──────── ARTICLE
Prepress Takt Time

rnavlyt2

New member
Good Morning,

We have recently embarked on our Lean Manufacturing journey and this is my very first post.
It is great to see we are not the only shop diving in head first!

I am looking for any comments/suggestions/best practice, as to keeping track of takt time within the CSR/Prepress areas. Press/Plates/bindery etc seem fairly straight forward with product being delivered from the tail end of a machine.

If anyone could suggest as to how to record/manage takt in CSR/Prepress it would greatly
be appreciated.

Thanks in advance,
Ron
 
I just put a post on my blog this morning about Lean. There are some links there, but the content is something that is often overlooked.
What lean does, above all else, is provide quick, flexible response to customer demand. But muddling that message are perverse accounting practices that discourage quick delivery well matched to customer usage.

Here's the link Print in the Communication Ecology
 
Good Morning,

We have recently embarked on our Lean Manufacturing journey and this is my very first post.
It is great to see we are not the only shop diving in head first!

I am looking for any comments/suggestions/best practice, as to keeping track of takt time within the CSR/Prepress areas. Press/Plates/bindery etc seem fairly straight forward with product being delivered from the tail end of a machine.

If anyone could suggest as to how to record/manage takt in CSR/Prepress it would greatly
be appreciated.

Thanks in advance,
Ron

Advice? I like to use functions!

As we know, or some of us know, Takt time = Net Time available to work / the total demand. So before you dive into this, you need to understand the data:

1) How many jobs a day do you get through prepress?
2) How long does it take on average to get a specific job through prepress?
3) How much time during the day do you have prepress working?

Best tool to use this:

Excel.
────────────────
- DIRECTION
In the prepress takt time thread, how is takt time calculated?
──────── EXTRACTED DATA
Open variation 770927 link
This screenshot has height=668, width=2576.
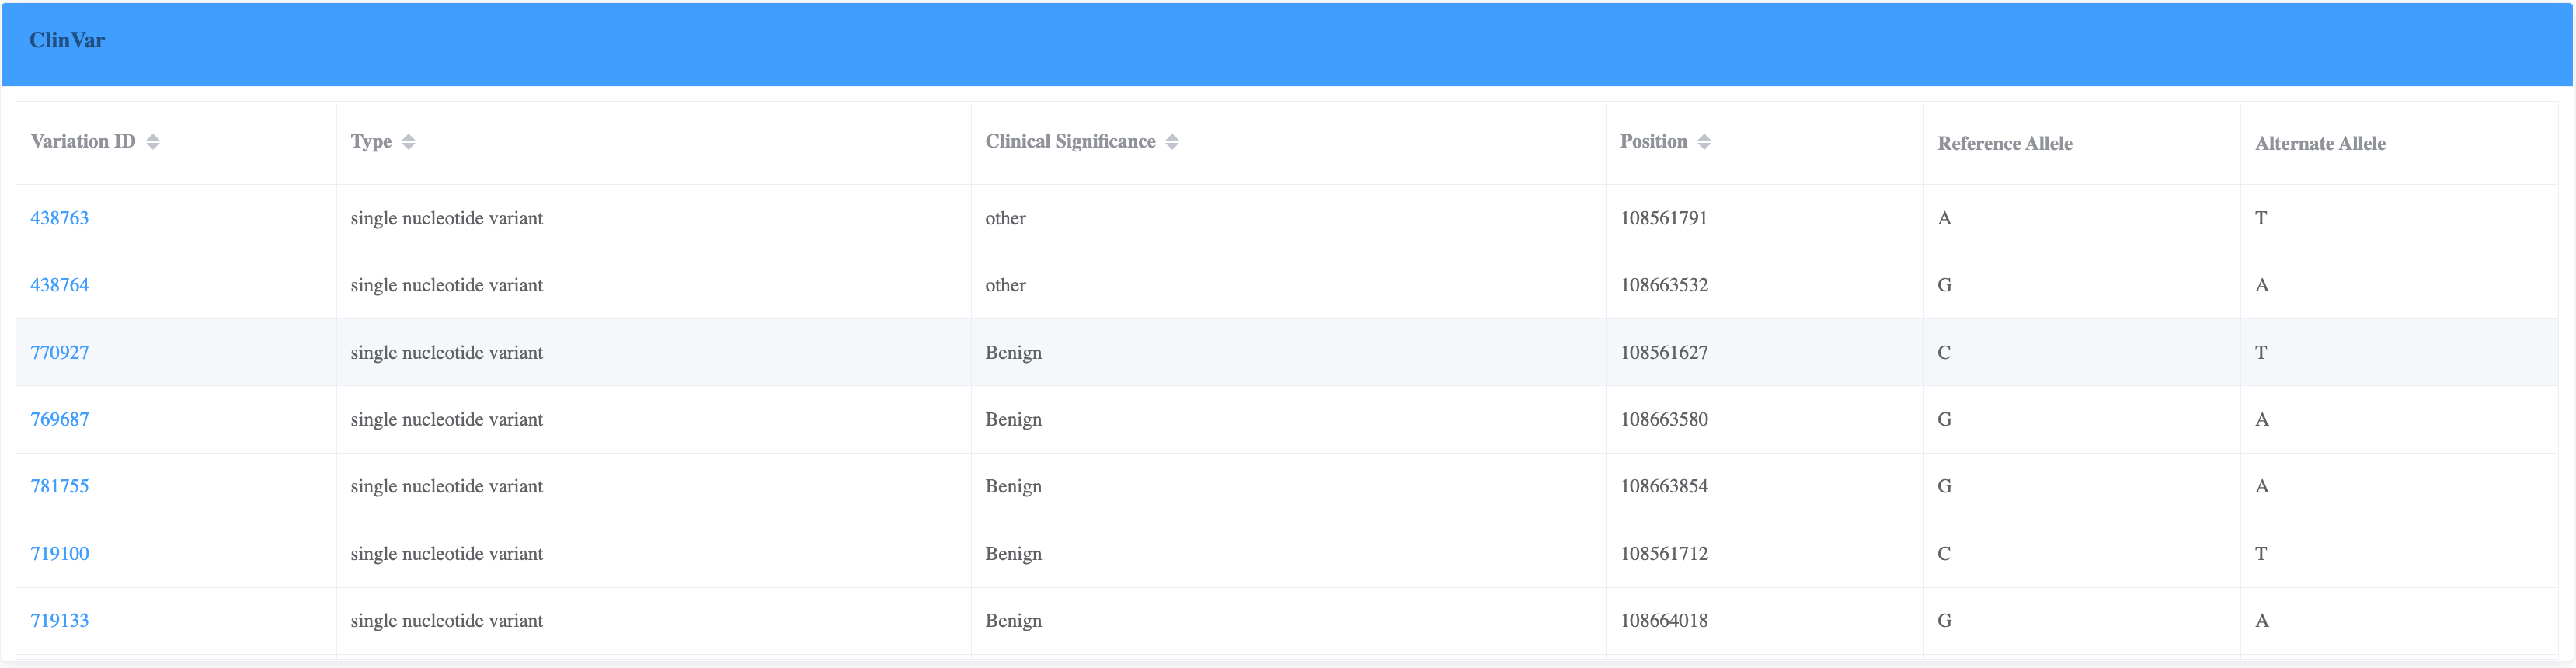point(60,352)
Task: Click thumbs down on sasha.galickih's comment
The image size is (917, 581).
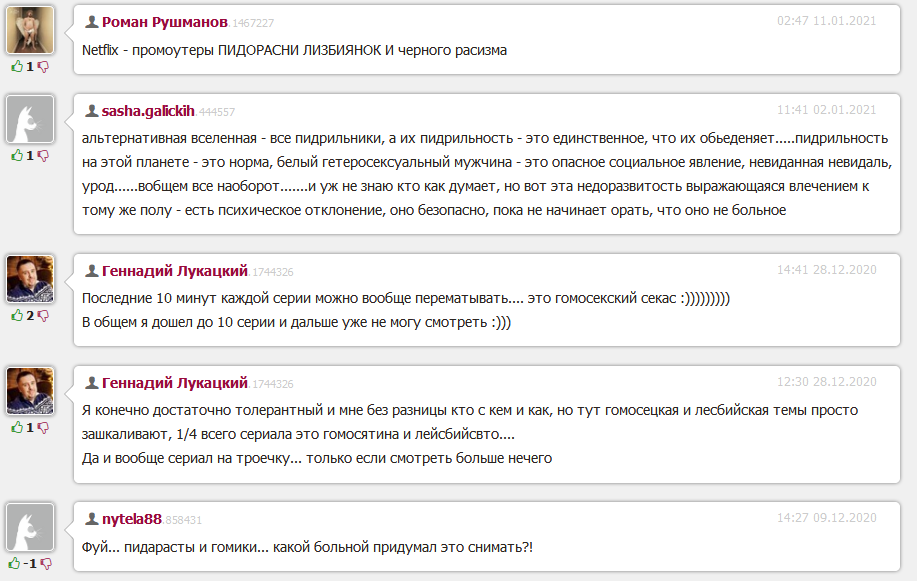Action: (43, 156)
────────────────
- ANSWER TO THE TASK
Takt time is the net time available to work divided by the total demand.